» **YOUR TASK**:
Please give the data again in full, precisely as it is written.

● ● ● ●

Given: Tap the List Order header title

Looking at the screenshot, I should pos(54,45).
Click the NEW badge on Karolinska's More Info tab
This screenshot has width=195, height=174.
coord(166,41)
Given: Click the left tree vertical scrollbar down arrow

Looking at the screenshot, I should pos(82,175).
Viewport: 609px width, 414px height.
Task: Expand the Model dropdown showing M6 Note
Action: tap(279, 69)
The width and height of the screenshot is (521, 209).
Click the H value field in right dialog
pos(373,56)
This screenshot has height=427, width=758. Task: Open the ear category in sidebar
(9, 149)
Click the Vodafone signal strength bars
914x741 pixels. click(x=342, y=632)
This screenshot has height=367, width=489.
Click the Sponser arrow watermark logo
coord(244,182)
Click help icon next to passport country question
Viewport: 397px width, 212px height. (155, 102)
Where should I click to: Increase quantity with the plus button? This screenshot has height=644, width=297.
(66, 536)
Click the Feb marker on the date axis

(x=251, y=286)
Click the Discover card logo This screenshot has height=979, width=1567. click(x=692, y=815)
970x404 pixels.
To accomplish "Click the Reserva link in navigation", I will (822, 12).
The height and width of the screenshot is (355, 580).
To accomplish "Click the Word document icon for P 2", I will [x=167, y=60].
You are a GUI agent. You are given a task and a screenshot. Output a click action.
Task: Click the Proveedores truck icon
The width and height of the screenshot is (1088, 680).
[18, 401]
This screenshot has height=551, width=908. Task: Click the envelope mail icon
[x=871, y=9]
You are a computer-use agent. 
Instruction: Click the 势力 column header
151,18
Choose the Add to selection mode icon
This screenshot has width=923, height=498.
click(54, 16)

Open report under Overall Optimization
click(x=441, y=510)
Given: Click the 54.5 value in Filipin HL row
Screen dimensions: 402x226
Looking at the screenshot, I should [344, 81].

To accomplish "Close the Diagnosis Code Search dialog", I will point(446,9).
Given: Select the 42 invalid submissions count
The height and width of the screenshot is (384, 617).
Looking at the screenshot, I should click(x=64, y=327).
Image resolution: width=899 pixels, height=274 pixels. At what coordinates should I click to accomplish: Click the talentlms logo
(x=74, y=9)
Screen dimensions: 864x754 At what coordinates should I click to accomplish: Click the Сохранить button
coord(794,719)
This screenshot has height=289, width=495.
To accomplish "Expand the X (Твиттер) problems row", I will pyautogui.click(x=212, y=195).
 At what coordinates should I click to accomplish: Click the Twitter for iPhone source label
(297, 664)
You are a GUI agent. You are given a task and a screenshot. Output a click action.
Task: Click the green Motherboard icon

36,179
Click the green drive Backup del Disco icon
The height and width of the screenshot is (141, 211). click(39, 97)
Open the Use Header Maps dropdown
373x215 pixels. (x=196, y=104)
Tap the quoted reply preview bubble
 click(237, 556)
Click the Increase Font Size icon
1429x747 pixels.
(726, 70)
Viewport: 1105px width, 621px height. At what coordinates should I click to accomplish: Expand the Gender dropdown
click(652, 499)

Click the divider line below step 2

● ● ● ●

» **SOLUTION TO THIS TASK**:
Given: Tap the List Order header title

Looking at the screenshot, I should pos(54,45).
Click the NEW badge on Karolinska's More Info tab
This screenshot has width=195, height=174.
coord(166,41)
Given: Click the left tree vertical scrollbar down arrow

Looking at the screenshot, I should pos(82,175).
Viewport: 609px width, 414px height.
Task: Expand the Model dropdown showing M6 Note
Action: tap(279, 69)
The width and height of the screenshot is (521, 209).
Click the H value field in right dialog
pos(373,56)
This screenshot has height=427, width=758. Task: Open the ear category in sidebar
(9, 149)
Click the Vodafone signal strength bars
914x741 pixels. click(x=342, y=632)
This screenshot has height=367, width=489.
Click the Sponser arrow watermark logo
coord(244,182)
Click help icon next to passport country question
Viewport: 397px width, 212px height. (155, 102)
Where should I click to: Increase quantity with the plus button? This screenshot has height=644, width=297.
(66, 536)
Click the Feb marker on the date axis

(x=251, y=286)
Click the Discover card logo This screenshot has height=979, width=1567. click(x=692, y=815)
970x404 pixels.
To accomplish "Click the Reserva link in navigation", I will (822, 12).
The height and width of the screenshot is (355, 580).
To accomplish "Click the Word document icon for P 2", I will [x=167, y=60].
You are a GUI agent. You are given a task and a screenshot. Output a click action.
Task: Click the Proveedores truck icon
The width and height of the screenshot is (1088, 680).
[18, 401]
This screenshot has height=551, width=908. Task: Click the envelope mail icon
[x=871, y=9]
You are a computer-use agent. 
Instruction: Click the 势力 column header
151,18
Choose the Add to selection mode icon
This screenshot has width=923, height=498.
click(54, 16)

Open report under Overall Optimization
click(x=441, y=510)
Given: Click the 54.5 value in Filipin HL row
Screen dimensions: 402x226
Looking at the screenshot, I should [344, 81].

To accomplish "Close the Diagnosis Code Search dialog", I will point(446,9).
Given: Select the 42 invalid submissions count
The height and width of the screenshot is (384, 617).
Looking at the screenshot, I should click(x=64, y=327).
Image resolution: width=899 pixels, height=274 pixels. At what coordinates should I click to accomplish: Click the talentlms logo
(x=74, y=9)
Screen dimensions: 864x754 At what coordinates should I click to accomplish: Click the Сохранить button
coord(794,719)
This screenshot has height=289, width=495.
To accomplish "Expand the X (Твиттер) problems row", I will pyautogui.click(x=212, y=195).
 At what coordinates should I click to accomplish: Click the Twitter for iPhone source label
(297, 664)
You are a GUI agent. You are given a task and a screenshot. Output a click action.
Task: Click the green Motherboard icon

36,179
Click the green drive Backup del Disco icon
The height and width of the screenshot is (141, 211). click(39, 97)
Open the Use Header Maps dropdown
373x215 pixels. (x=196, y=104)
Tap the quoted reply preview bubble
 click(237, 556)
Click the Increase Font Size icon
1429x747 pixels.
(726, 70)
Viewport: 1105px width, 621px height. At what coordinates should I click to accomplish: Expand the Gender dropdown
click(652, 499)

Click the divider line below step 2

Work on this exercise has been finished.